Endpoint Discontinuities and Spectral Leakage

2018-02-10 - By Robert Elder

Introduction

This article is effectively an appendix to the article The Fast Meme Transform: Convert Audio Into Linux Commands. In this article, we will review some of the problems that occur due to endpoint discontinuities that exist when performing the Fourier transform on audio samples. Mitigation techniques for spectral leakage are explored. A review of the effects of FFT zero padding is also discussed.

Interpreting Diagrams In This Article

There are a number of diagrams in this article that depict both the input and output of a discrete Fourier transform. The meaning of the input time domain graph should be self evident, but the meaning of the frequency domain output needs a bit more explanation. For starters, the Fourier transform used to transform the input into the output as described in this article is the Discrete Fourier transform, not to be confused with Continuous Time Fourier transform. The Discrete Fourier transform takes as input a sequence of N complex numbers in the time domain and transforms them into N complex numbers in the frequency domain. Since this article only deals with real-valued signals, the imaginary part of all signals has always been set to zero in the time domain.
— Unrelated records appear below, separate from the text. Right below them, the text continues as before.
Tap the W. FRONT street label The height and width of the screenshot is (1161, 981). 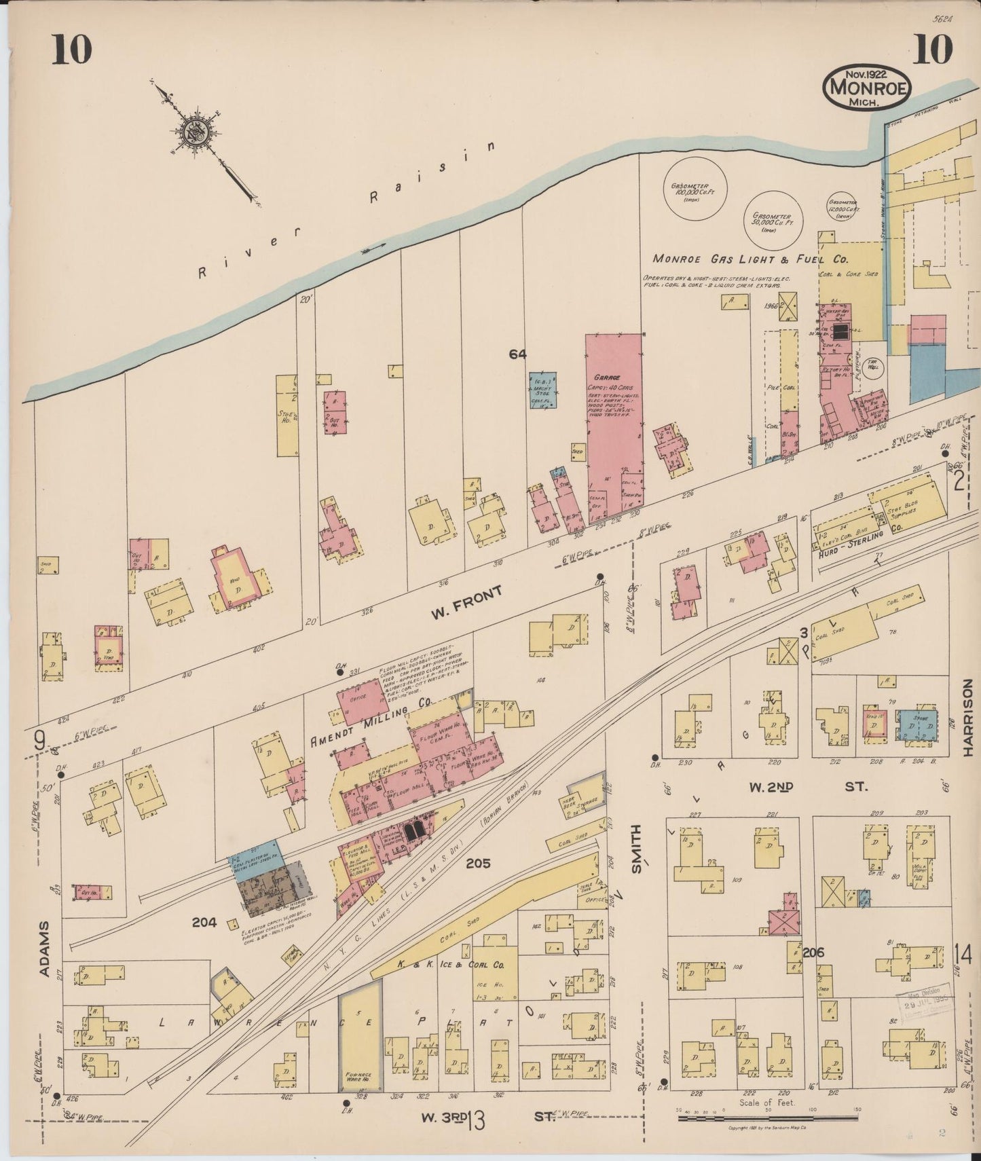(x=467, y=602)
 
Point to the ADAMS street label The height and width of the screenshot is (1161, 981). (x=45, y=949)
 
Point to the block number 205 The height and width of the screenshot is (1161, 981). (x=478, y=864)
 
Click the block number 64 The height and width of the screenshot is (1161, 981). (x=519, y=353)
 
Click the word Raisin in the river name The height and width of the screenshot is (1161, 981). (x=432, y=171)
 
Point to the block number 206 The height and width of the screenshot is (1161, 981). (x=813, y=953)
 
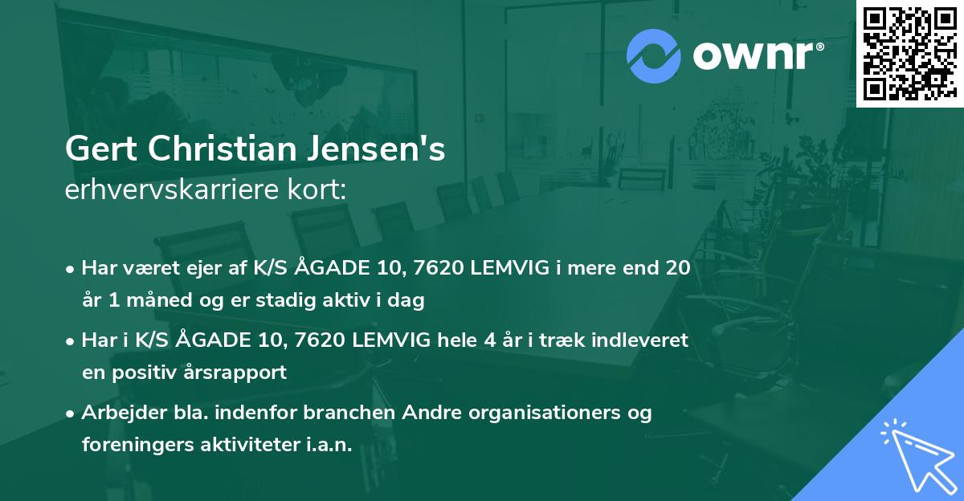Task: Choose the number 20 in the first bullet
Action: point(675,268)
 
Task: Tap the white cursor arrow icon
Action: point(915,454)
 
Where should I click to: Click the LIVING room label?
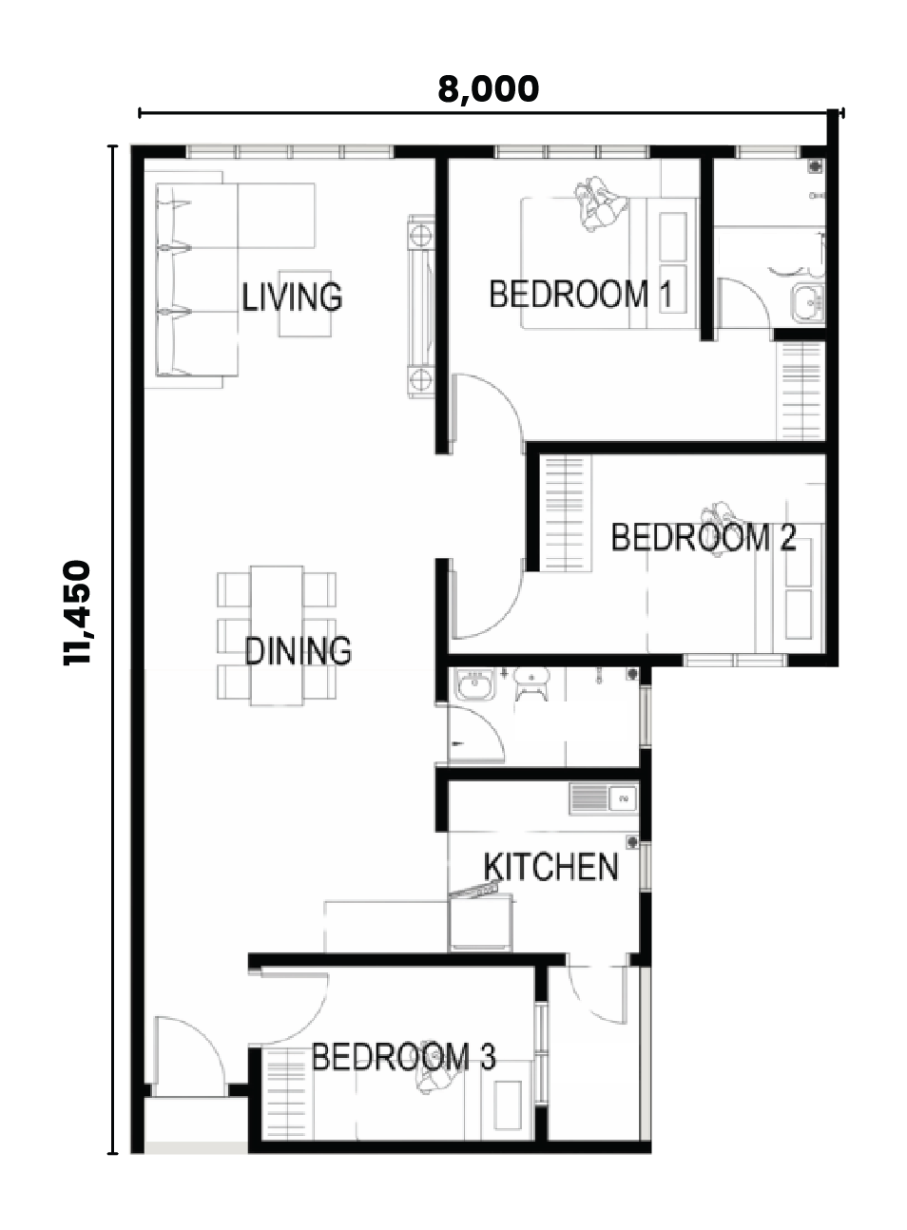292,297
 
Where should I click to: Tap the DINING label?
298,651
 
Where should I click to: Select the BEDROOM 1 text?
580,294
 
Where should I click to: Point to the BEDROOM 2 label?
704,537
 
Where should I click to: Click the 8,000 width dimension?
489,89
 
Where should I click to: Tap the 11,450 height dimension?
76,613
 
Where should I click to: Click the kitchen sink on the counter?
604,798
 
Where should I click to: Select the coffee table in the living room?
305,303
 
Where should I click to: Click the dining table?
277,635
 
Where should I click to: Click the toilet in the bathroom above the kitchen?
531,684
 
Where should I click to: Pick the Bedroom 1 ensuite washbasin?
807,302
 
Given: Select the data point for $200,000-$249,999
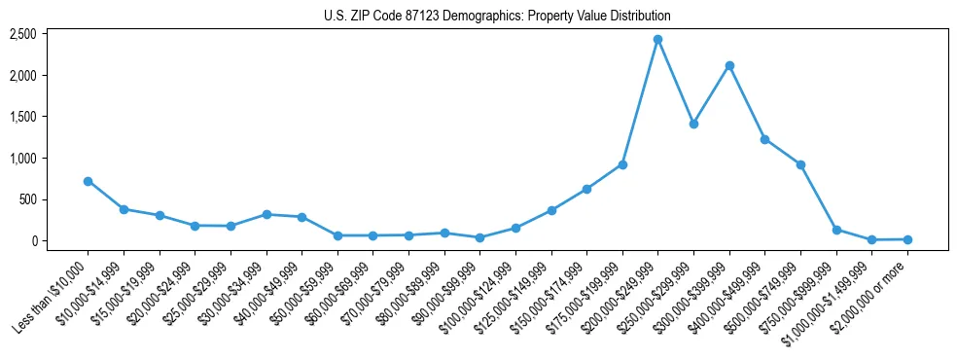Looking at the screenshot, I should (x=657, y=39).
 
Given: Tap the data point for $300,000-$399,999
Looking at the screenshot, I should (x=729, y=65).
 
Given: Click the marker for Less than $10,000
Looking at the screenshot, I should (x=88, y=181).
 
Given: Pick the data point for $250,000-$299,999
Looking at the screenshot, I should (x=693, y=124).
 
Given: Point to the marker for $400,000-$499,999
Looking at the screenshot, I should (x=764, y=139).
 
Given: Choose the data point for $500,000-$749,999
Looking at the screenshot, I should (x=800, y=164).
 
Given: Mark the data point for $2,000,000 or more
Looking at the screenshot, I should (x=907, y=239).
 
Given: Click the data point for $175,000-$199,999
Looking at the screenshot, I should (x=622, y=164).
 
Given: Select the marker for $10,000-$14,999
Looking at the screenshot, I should (x=124, y=209).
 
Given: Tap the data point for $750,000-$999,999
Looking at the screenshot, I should (x=836, y=230).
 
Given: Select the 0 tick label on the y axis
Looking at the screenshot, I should (x=60, y=241).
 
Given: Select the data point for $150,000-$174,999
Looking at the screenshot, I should (x=586, y=189).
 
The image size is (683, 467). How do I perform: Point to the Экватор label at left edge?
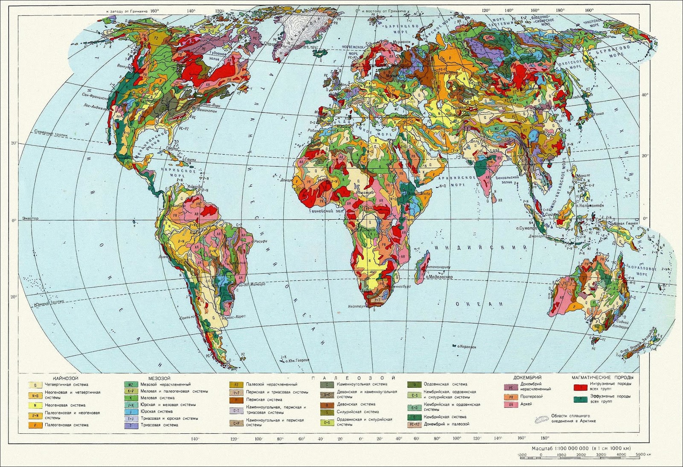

Furthermore, since the output of the Discrete Fourier transform is a sequence of complex numbers, you would need two graphs to represent both the real and imaginary parts of the output, but in this article, I've opted to only show the absolute value of the complex number.

Finally, the red dashed vertical lines on the time domain graphs represent the places where the signal has been chopped up in order to perform the Fourier transform. The x axis of the time domain graphs is simply the time of the data point, but for the frequency domain graphs the x axis is less intuitive. For clarity, I opted to depict the same dashed red lines on the frequency domain output to show the correspondence between the sample windows in the time domain, and the frequency domain output that corresponds to these same windows. In the frequency domain graphs, the power spectrum is shown multiple times, once for each sample window. This depiction is convenient because the size of the output is the same size as the input.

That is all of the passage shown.